Saturday, April 16, 2011

Pendant 3


I made another butterfly pendant as a prototype for the Deja View line mentioned the other day. Now that I figured out how to make them without trapping air bubbles between the paper and the glass, the third one should be the charm.

For this one, I recycled thin, silvery Japanese wrapping paper for the base, then, added flowers from a "Popular Educator" engraving, a piece of a U.S. geological survey map and a butterfly from a recycled postcard. I've been rummaging around for chains but haven't landed on any yet. Meantime, I'm thinking these might look cool atop collages in addition to around necks.

When the pen was mighty



I came across this cardboard sample card of Esterbrook steel pen nibs in a junk store and couldn't resist. I liked that half the nibs were gone and that some were rusting. But what sealed the deal was the bravado of the motto "Made in America by Men Who Know Pens" (indeed) and the discovery that the company was housed for its first seven decades in Camden, N.J.

Back in the day, I lived in a commune in Camden. The 19th century house sat in front of a toilet seat factory where I could watch seats float by on the assembly line from my tiny, third floor room. Although the city is rough - well, a disaster, actually - I have vivid memories of it and a kind of fondness. As I do for ink pens. I own dozens of calligraphy pens and fountain pens.

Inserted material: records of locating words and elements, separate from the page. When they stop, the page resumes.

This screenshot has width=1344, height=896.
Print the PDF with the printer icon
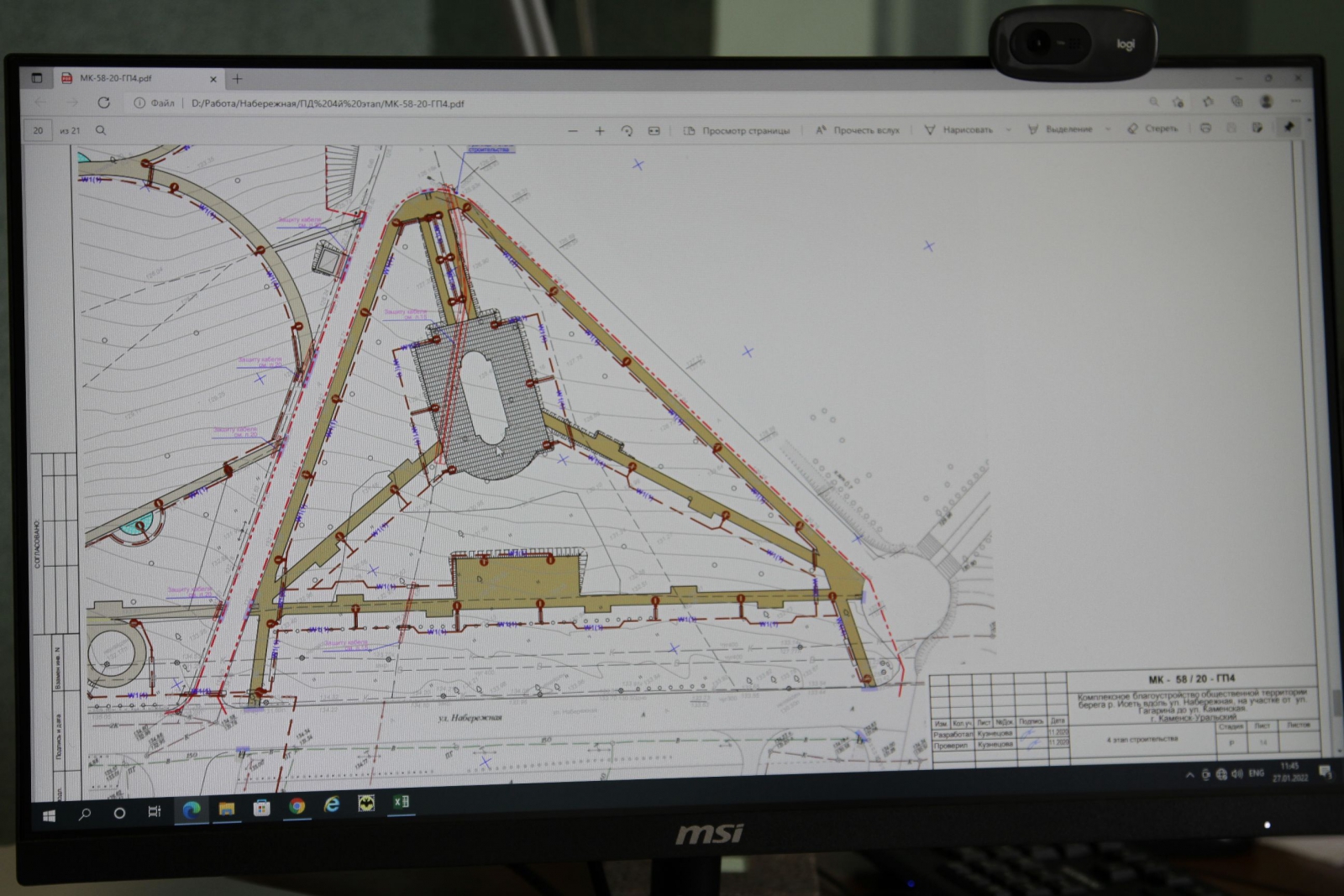click(1205, 128)
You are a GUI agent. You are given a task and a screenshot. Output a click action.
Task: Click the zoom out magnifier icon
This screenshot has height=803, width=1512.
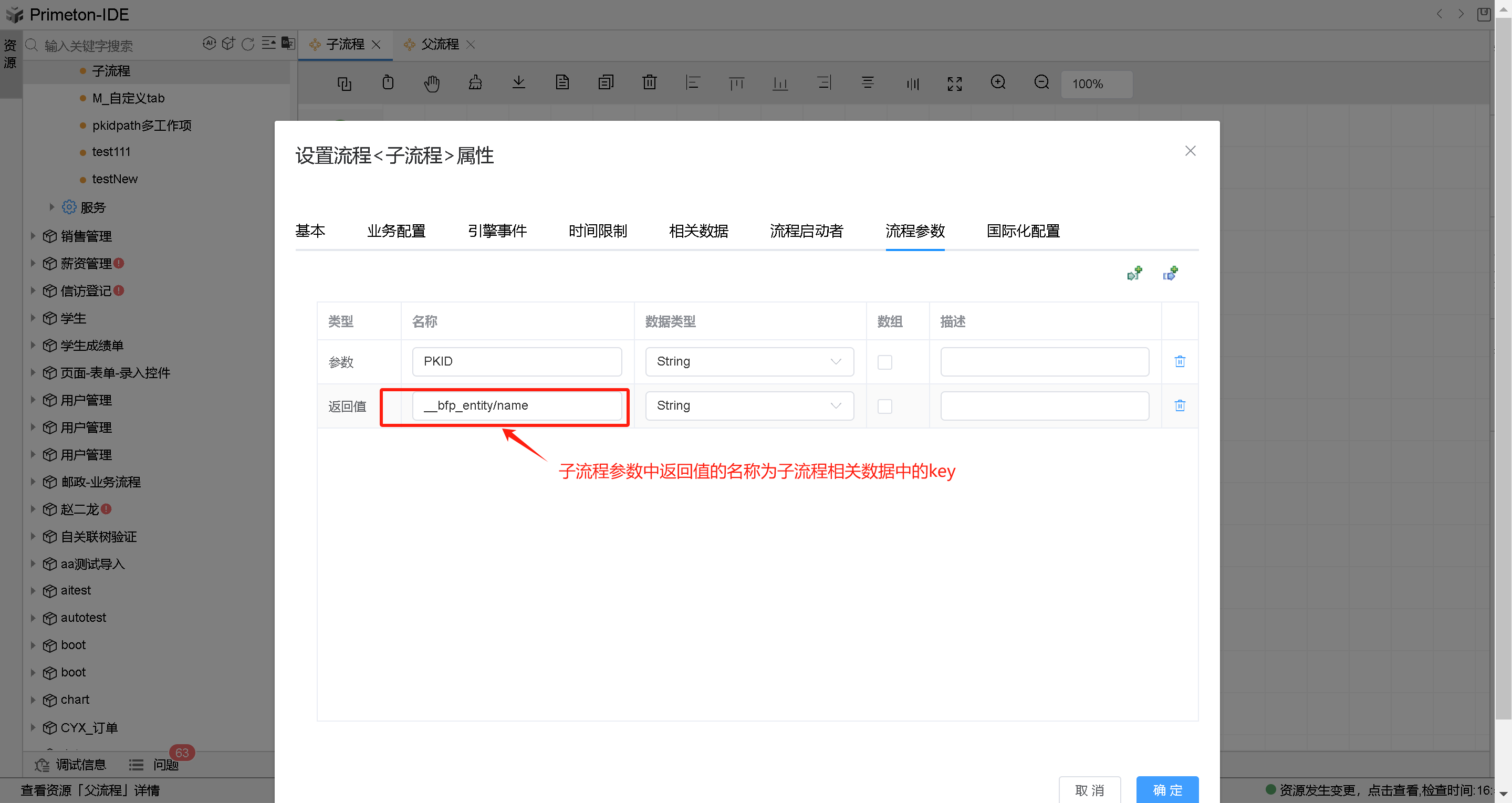pos(1041,83)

Esterbrook began as the United States Steel Pen Manufacturing Co. but was renamed for its founder, Richard Esterbrook. He was a Brit who saw a market across the pond and went after it, creating the only company in America making steel pen nibs at the time.  He died in 1896, before things really took off, and, inevitably, declined. But Esterbrook lives on as a teensy part of Berol, a British manufacturer, and on sites across the Web.